↓↓↓

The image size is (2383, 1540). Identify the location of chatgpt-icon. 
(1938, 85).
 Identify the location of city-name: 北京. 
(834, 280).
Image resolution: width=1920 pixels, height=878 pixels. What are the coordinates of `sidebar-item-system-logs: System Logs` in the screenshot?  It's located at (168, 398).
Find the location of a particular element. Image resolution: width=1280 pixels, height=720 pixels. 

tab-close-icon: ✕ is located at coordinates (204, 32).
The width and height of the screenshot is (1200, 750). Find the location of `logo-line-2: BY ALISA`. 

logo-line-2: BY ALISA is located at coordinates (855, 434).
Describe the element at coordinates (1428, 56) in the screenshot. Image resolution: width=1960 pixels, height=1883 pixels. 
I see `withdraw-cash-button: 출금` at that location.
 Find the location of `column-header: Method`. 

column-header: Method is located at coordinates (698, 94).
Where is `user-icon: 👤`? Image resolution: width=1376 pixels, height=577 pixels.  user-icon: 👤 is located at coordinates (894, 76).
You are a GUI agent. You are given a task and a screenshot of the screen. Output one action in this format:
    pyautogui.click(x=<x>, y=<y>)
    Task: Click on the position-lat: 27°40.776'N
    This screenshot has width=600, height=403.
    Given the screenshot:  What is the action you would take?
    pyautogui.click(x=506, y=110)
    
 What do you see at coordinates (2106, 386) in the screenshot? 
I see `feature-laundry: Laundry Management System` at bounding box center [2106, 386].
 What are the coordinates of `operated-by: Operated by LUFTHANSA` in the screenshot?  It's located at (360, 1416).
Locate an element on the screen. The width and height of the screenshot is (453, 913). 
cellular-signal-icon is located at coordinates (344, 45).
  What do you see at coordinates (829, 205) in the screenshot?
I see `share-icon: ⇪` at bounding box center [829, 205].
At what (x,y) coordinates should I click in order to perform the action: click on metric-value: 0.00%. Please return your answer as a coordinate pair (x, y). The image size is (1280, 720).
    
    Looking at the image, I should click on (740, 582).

↑↑↑

Requirement:
Repeat everything in the listing above, from the line containing "The width and height of the screenshot is (1200, 750)." down to the line containing "at that location.", including both of those lines and keeping every character unchanged.

Answer to the problem:
The width and height of the screenshot is (1200, 750). Find the location of `logo-line-2: BY ALISA`. 

logo-line-2: BY ALISA is located at coordinates (855, 434).
Describe the element at coordinates (1428, 56) in the screenshot. Image resolution: width=1960 pixels, height=1883 pixels. 
I see `withdraw-cash-button: 출금` at that location.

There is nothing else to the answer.